Sensors Data Visualization
Sensors Data Visualization

So, what are we visualizing? At the right, you can actually see what I’m graphing. The InfluxData team were nice enough to include some visualization tools right there in the box with InfluxDB, so I’m happy to take advantage of them. Many folks would prefer to use something a bit more flashy and customizable like Grafana, and that’s totally cool. I’ve done it too, even with this same dataset, and the data looks just as good. Heck, probably even looks better, but for me, it was just one more container to have to maintain with little extra value returned. The visualization tools baked into InfluxDB are good enough for what I’m after.

LibreNMS WAN Metrics
LibreNMS WAN Metrics

Next up? Keeping an eye on what’s up with my WAN router’s Internet-facing link. Here at the homestead, I’m running LibreNMS to keep an eye on things. Nothing nearly as custom here. It’s more off the shelf stuff here.
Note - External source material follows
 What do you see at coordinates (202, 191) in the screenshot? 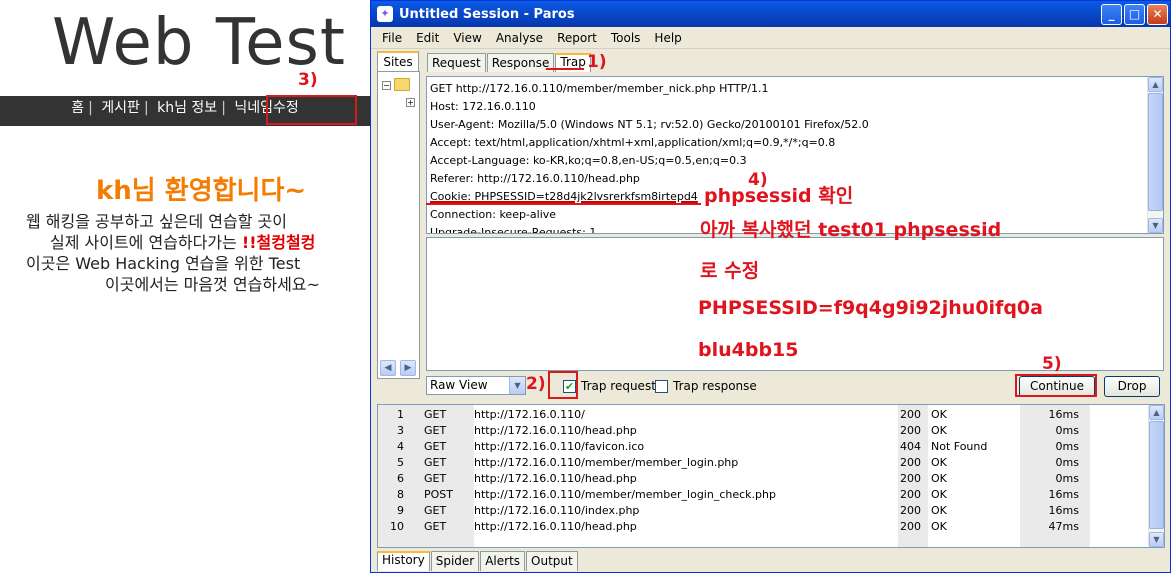
I see `welcome-message: kh님 환영합니다~` at bounding box center [202, 191].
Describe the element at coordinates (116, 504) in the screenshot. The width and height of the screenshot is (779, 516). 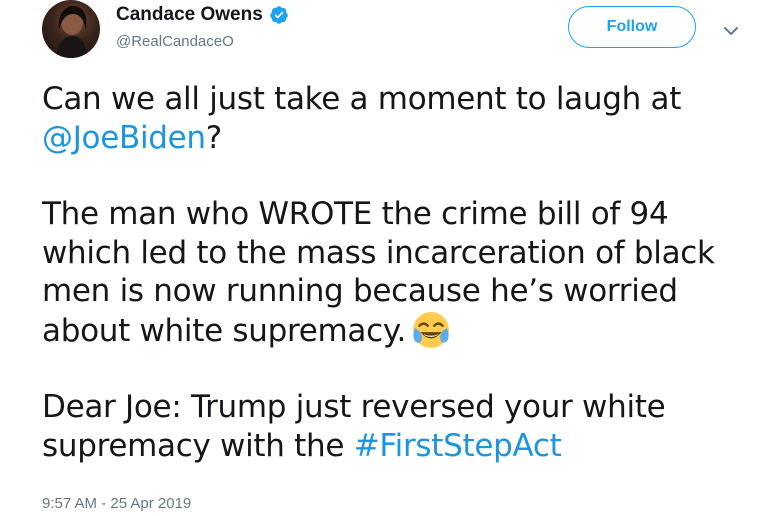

It all runs (again) in Docker containers, and as you’d likely expect, uses SNMP to do the bulk of its monitoring duties. at the right, you can see some sample graphs I’ve got stuck to the dashboard page that give a last 6-hours view of the WAN-facing interface of my Internet router, a Juniper SRX300. You see the traffic report as well as the session table size. Within LibreNMS, I’ve got all sorts of data represented, even graphs of how much toner is left in the printer and the temperature of the forwarding ASIC in the switch upstairs in the TV cabinet. All have their own representations, each unique to the characteristics of the data.

Bottom line? Any time you’re dealing with data visualization, there is no one-size-fits-all. Spend the time with the data to figure out what makes the most sense for you and then make it so!